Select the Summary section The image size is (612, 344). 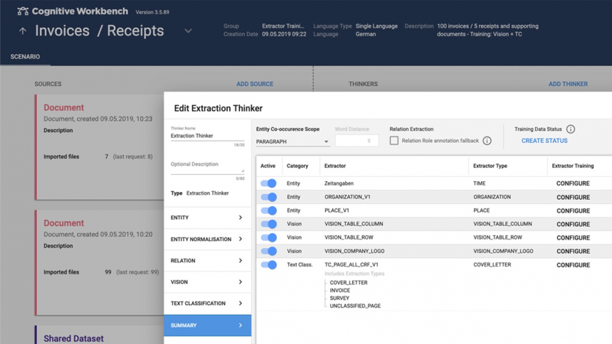pos(207,326)
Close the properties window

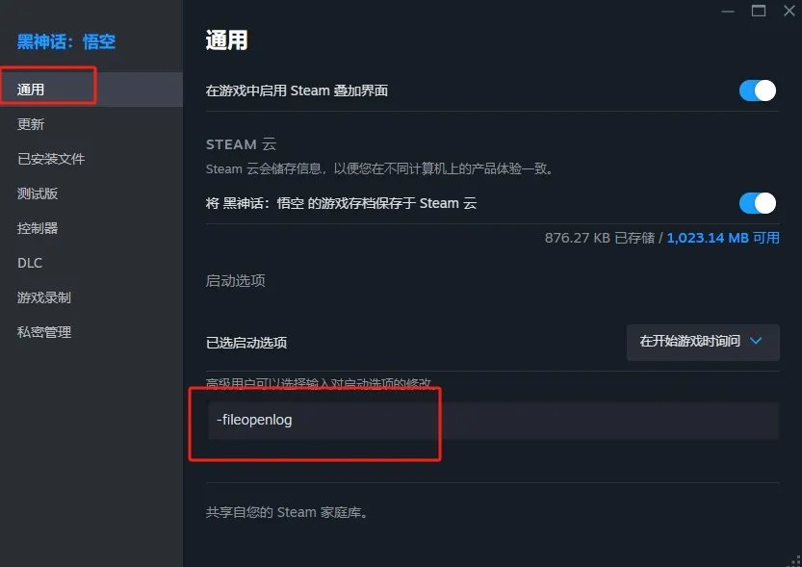(x=789, y=11)
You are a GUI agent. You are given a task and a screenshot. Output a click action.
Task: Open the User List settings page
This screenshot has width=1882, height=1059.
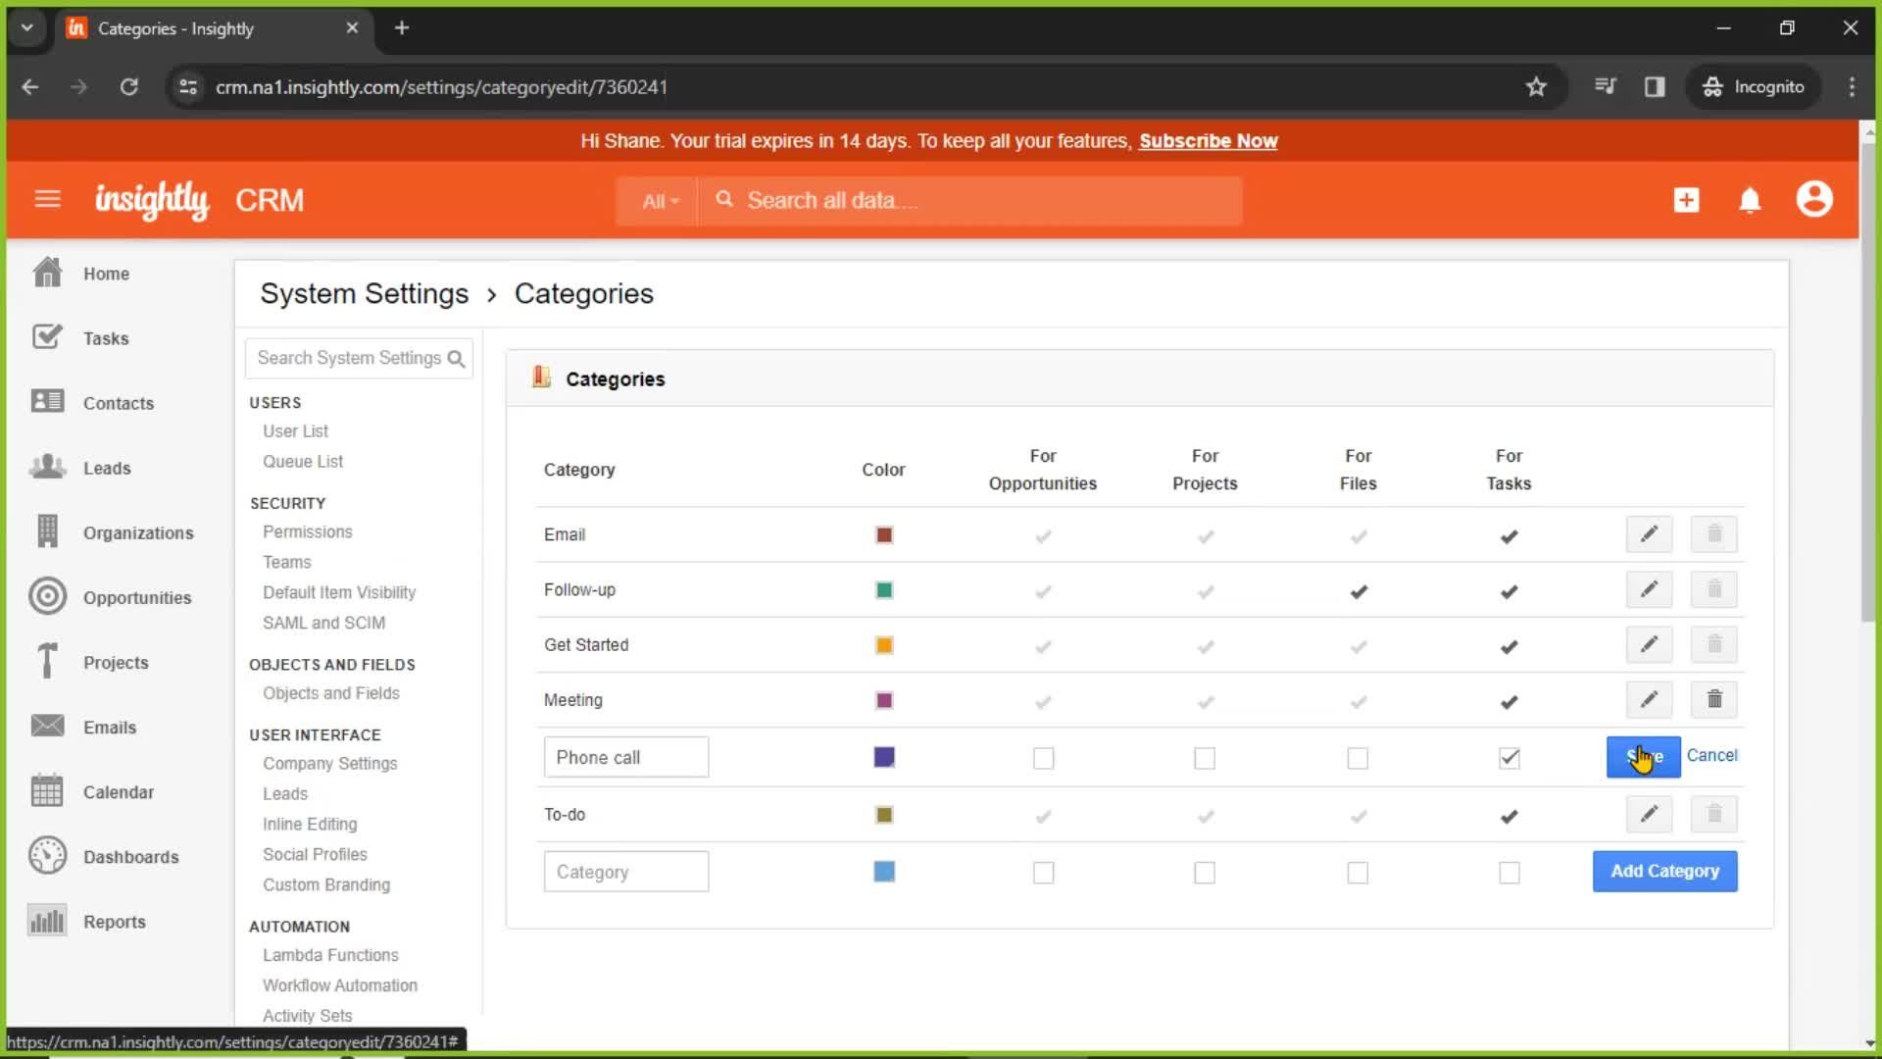[x=296, y=430]
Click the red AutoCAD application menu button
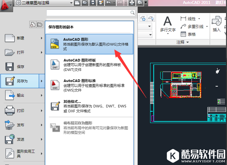 point(6,5)
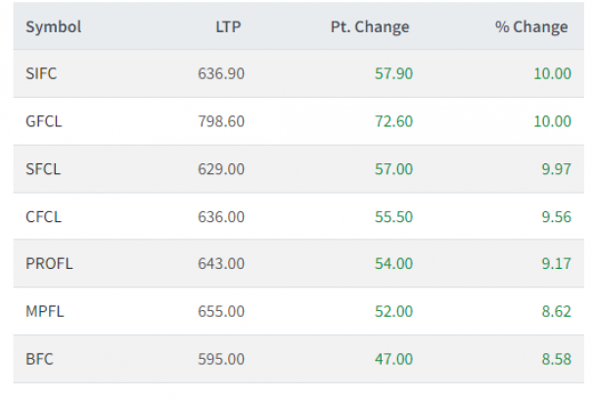Open the MPFL symbol link
The width and height of the screenshot is (593, 400).
click(x=45, y=312)
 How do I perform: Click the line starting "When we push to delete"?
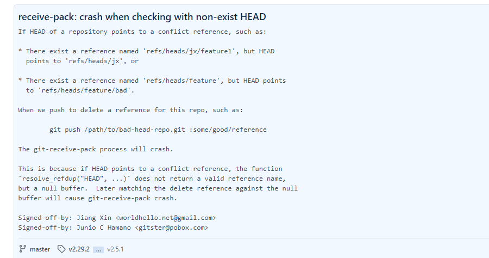click(131, 110)
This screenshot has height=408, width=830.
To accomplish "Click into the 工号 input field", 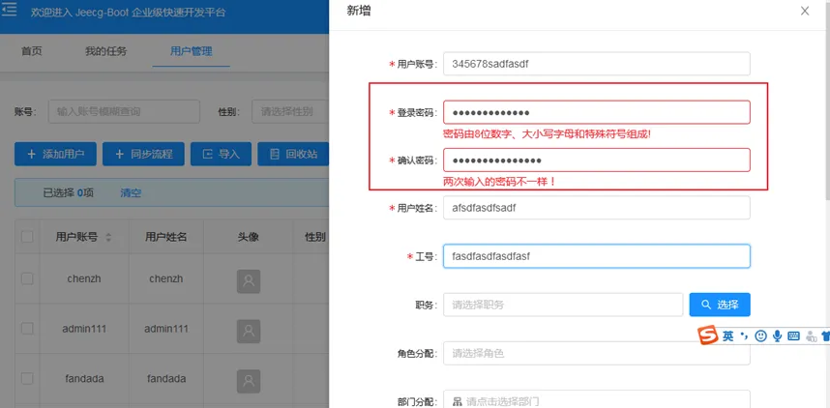I will coord(596,256).
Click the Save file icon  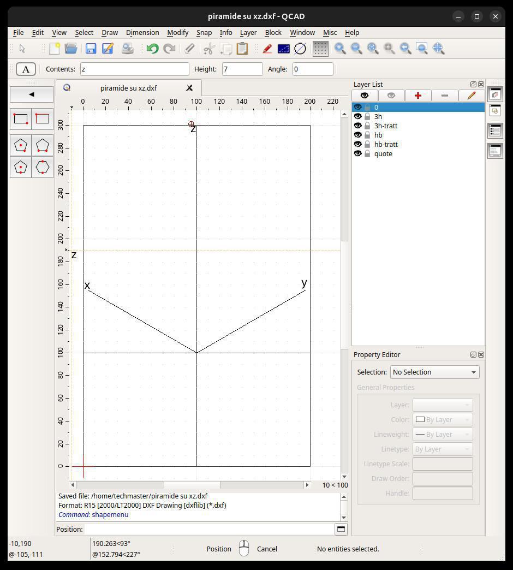(91, 49)
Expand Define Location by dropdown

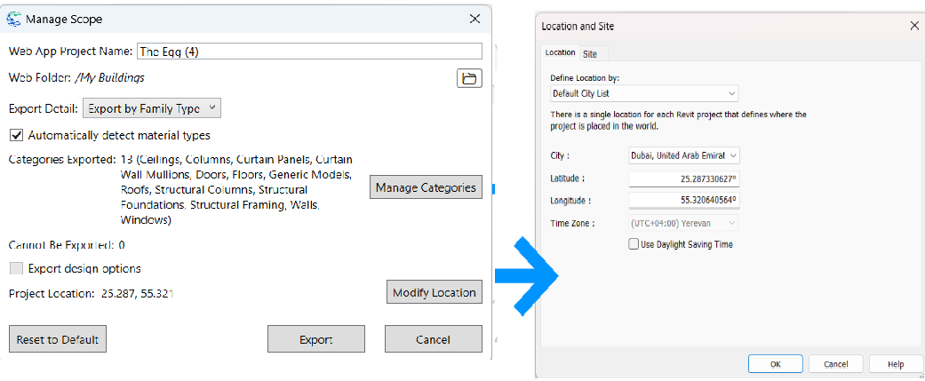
◇ ◇ ◇ ◇ ◇
> **How to complete this task**:
Leave out the images and write out the lines above exactly, from the one with "Close the properties window" up to and including the one with "This screenshot has height=408, width=830.".

> **Written response**:
Close the properties window

(x=789, y=11)
You are a GUI agent. You are given a task and a screenshot. Output a click action.
Task: Open the User List settings page
This screenshot has width=1882, height=1059.
[x=296, y=430]
Click the red AutoCAD application menu button
 point(6,5)
Open the MPFL symbol link
The width and height of the screenshot is (593, 400).
click(x=45, y=312)
 How do I perform: Click the line starting "When we push to delete"?
click(131, 110)
This screenshot has height=408, width=830.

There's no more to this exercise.